Faithfulness

Maria Popva’s fantastic website Brain Pickings culls her myriad obsessions (literary, artistic, aural, spiritual, etc.) into a constant flow of enlightening posts.

Her piece on Parker Palmer’s recent Naropa University address showcases what makes Popova’s blog a must-read: she channels a nearly obscure current of would-be internet ephemera and siphons it in order to pique our own obsessiveness.

I had been ignorant of Palmer’s work, although I realize I heard him on an On Being podcast without having connected name to message. But given that the theme of this blog--Begin Again--is the overlap between the persistent and repetitive cycles of both artistic and spiritual work (the same but different and both as mundane as they are mysterious), the themes of his teachings are necessary to echo here.

Specifically, what struck a chord is Parker’s talking-point about parsing the difference between the ‘effectiveness’ of taking on the necessary and nagging tasks of our lives (those nefarious but essential to-do lists) and the overarching passion projects that inspire and drive what we often consider our ‘true’ work. While acknowledging that managing tasks effectively gets us short-term results, we also must return to and attend to those grander notions of what Parker refers to as faithfulness:

‘…(being) faithful to your calling, and to the true needs of those entrusted to your care.’

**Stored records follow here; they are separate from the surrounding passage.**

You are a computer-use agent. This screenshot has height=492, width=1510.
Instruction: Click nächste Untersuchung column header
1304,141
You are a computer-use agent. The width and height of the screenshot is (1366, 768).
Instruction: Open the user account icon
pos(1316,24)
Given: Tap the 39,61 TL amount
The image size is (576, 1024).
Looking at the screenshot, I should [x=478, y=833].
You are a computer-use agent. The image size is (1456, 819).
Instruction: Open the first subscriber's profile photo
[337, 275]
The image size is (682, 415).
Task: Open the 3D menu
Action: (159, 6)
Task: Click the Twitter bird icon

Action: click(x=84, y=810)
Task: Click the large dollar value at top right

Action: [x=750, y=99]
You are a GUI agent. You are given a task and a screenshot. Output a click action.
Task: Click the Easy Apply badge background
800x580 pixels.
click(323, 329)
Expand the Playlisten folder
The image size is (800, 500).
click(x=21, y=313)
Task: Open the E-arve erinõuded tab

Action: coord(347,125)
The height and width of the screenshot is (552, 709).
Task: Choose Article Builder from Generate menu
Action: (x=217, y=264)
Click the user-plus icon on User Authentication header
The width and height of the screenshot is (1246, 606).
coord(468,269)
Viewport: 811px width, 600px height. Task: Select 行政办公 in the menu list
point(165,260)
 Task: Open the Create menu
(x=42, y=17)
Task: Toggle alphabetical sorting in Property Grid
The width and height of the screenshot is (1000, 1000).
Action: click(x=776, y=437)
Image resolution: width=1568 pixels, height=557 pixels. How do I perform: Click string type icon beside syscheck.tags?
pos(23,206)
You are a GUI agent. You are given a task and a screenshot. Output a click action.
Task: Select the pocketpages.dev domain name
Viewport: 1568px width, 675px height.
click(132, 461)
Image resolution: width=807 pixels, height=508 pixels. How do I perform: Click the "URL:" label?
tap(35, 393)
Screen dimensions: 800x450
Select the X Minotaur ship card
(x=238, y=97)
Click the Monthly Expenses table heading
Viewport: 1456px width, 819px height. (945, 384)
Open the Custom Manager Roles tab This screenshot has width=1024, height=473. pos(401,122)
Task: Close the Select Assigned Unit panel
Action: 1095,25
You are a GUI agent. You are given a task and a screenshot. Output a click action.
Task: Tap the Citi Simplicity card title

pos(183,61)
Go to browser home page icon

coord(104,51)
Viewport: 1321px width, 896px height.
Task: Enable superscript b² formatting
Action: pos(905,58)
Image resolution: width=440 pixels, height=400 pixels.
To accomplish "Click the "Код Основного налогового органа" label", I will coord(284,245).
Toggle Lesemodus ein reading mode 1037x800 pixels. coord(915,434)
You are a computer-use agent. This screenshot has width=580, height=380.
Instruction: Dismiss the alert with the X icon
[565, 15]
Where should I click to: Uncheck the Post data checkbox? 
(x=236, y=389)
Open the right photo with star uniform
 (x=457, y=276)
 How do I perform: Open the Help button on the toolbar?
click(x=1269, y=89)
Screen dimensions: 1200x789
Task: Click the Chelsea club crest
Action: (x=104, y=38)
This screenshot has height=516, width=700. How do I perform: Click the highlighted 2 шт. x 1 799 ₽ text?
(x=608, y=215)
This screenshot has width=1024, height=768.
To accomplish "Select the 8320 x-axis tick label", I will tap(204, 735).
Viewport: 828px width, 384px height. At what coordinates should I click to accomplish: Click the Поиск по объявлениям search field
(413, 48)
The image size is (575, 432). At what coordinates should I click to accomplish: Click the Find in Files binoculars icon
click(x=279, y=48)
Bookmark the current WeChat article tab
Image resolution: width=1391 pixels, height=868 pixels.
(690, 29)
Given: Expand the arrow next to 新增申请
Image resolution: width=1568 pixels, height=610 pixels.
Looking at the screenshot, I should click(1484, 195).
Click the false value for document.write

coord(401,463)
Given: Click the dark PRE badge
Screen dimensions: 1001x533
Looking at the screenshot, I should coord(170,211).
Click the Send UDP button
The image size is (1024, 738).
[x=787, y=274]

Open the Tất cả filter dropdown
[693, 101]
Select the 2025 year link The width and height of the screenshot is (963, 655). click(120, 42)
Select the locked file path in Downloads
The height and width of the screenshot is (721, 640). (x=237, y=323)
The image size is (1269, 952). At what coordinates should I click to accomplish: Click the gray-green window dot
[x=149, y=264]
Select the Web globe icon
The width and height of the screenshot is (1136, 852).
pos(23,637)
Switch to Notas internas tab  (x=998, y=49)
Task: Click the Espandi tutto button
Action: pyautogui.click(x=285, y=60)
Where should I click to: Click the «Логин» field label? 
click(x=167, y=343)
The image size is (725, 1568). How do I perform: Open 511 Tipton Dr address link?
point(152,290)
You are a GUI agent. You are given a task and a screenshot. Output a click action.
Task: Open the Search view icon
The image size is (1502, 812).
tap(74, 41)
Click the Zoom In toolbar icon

Surveying where I am right now, I have been emphasizing my day-job, which at present is a wild ride of travel-intensive IT project work and the constructing—along with my colleagues—of a business. It’s obvious why my focus is here now: the job pays, and it provides, and frankly, it’s fun, exciting, risky, scary. Creativity comes into play quite a lot in my day-to-day – much more than I would have guessed.

Still.

Lately I’ve been more effective than I have been faithful; or more accurately, I’m more aware of being effective and less aware of being faithful. And when I am aware of being faithful, I’m faithful in unexpected ways. Where I once relied on being myopically faithful to my artistic pursuits, I’m now spreading that faithfulness to my relationships, to my health, to my spiritual work, and, as noted above, even to my day job.

As Popova’s recap of Palmer’s address underscores, it’s heartening to know that I’m not alone in living a paradox: we know less and are less certain the longer we live.